Porque prefieres pretender que eres autosuficiente, que eres libre y no necesitas de nadie más. Te cuentas a ti misma una y otra vez que estás enamorada del amor porque temes aceptar que necesitas enamorarte de alguien que también se enamore de ti. Porque necesitas amor. Necesitas que quien te diga te quiero también esté presente, no te haga daño y no te haga sentir culpable por sostenerte. Probar errónea la teoría de la mujer que te dijo una y otra vez que nadie te iba a querer como ella pero a su vez no pudo cumplir su promesa.
No solo le temes al abandono sino que estás convencida que todos eventualmente lo harán y armas tus propias narrativas para que cuando suceda sea bajo tus términos y no los de ellos, así no te toman por sorpresa, pero ¿cuándo fue la última vez que alguien te dejó sin que tú lo sepas?
Tenías 15 años cuando empezaste a sentir que merecías que renunciaran a ti y a los 16 lo hicieron. No pudiste reclamar porque te convencieron y te convenciste que era justo. ¿Justo para una niña de 16 con ideaciones suicidas? ¿Justo que sean las personas que se encargaron de meterte en la cabeza que no puedes confiar en nadie que no sea tu familia? ¿Justo que sientas que perdiste en la vida y junto a ella el privilegio de equivocarte los últimos años antes de convertirte en adulta?
Pero mientras más creciste y tu cerebro maduró también escaparon a flote las heridas más obscuras y necesitas que alguien valide lo que te hicieron, lo que dejaron que te pase, la negligencia que se siente como abandono y el olvido conveniente del daño que se siente como estaca en el corazón porque si este dolor en el pecho no lo puedo romantizar solo me queda volver en el pasado para señalar lo que me hicieron porque yo no nací triste ni rota, no nací dañada pero nadie me salvó.

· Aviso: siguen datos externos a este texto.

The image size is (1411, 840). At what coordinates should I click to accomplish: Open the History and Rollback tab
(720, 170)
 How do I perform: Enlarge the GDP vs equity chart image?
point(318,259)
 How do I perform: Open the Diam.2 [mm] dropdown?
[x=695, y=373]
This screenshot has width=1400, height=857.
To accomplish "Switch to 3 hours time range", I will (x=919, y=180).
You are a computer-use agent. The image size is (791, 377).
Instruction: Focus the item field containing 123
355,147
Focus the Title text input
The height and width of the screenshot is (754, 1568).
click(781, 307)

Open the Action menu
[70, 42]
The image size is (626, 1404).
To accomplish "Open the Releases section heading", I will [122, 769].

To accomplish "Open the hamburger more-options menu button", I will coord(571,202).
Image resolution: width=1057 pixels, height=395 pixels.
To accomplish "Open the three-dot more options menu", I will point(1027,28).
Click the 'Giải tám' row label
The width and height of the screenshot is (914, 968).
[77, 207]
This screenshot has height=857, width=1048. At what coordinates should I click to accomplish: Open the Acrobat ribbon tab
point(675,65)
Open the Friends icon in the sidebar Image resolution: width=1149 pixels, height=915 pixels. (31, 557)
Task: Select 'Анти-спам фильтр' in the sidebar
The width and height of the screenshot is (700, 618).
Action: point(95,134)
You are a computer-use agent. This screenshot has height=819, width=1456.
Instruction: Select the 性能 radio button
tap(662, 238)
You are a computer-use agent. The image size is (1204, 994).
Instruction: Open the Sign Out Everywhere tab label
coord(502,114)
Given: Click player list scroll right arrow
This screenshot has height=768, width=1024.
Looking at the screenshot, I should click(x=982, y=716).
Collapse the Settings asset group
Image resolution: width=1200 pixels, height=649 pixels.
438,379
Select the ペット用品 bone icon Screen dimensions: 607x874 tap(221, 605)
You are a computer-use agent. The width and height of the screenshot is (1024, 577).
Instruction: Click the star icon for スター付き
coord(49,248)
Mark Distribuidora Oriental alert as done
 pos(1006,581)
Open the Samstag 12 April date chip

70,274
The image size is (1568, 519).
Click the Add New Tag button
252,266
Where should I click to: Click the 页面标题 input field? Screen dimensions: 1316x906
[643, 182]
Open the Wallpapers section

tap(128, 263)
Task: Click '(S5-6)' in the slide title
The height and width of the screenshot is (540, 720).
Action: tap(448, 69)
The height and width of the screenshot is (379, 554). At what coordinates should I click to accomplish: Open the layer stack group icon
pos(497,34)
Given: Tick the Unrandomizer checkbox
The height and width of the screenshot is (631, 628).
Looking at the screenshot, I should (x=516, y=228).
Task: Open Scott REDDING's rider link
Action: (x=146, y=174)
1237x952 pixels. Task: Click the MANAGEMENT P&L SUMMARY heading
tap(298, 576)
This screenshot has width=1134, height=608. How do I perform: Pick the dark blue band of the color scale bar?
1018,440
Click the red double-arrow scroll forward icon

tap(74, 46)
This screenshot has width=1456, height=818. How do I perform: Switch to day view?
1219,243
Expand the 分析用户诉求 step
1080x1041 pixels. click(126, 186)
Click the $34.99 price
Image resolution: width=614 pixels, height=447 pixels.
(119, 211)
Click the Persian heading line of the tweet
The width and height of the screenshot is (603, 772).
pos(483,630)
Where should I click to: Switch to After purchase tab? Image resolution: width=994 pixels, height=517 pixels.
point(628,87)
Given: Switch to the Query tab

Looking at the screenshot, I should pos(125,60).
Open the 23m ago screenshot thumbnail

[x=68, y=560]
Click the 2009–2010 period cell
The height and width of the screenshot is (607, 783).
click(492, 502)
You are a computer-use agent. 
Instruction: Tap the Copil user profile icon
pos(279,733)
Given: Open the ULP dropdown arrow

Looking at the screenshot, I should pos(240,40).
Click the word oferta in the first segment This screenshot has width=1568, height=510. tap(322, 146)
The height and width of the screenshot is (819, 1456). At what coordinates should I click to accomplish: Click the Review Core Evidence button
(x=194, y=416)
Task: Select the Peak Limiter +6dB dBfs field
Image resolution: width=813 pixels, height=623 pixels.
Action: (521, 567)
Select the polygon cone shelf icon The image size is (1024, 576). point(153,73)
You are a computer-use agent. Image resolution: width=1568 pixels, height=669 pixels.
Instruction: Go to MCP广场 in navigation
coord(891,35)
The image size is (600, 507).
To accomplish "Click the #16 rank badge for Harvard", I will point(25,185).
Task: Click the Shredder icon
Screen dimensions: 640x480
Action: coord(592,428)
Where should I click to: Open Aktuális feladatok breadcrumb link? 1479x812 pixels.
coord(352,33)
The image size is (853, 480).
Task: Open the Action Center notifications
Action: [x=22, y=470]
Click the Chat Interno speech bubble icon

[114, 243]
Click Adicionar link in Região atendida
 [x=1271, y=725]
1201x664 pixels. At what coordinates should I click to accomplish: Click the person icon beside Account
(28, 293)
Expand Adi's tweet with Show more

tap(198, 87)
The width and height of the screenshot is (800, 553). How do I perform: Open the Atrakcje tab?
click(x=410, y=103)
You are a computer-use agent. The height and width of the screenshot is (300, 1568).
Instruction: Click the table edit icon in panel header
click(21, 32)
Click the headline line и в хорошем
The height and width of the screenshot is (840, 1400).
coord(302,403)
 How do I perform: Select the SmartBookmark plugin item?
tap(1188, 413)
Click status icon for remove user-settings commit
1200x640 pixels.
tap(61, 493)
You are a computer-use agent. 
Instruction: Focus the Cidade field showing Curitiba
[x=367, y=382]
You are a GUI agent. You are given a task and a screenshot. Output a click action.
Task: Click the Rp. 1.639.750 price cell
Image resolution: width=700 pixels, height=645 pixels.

Y sí, solo soy ahora una niña alta que merece ser salvada porque en retrospectiva el día que me dañaron nadie me defendió, nadie me explicó que pasaba, nadie se detuvo a pensar por mí, nadie cuestionó el poder que ejercieron sobre mí. El poder que toda mi vida iba a carecer por nacer en esta condición. La que llora no tiene esta edad, es un embrión de 3 meses, una niña de 5 años, una adolescente de 16 y todos los años en los que me rendí y estuve muerta en vida porque todos los lugares a donde fui para escapar del dolor, encontré más dolor.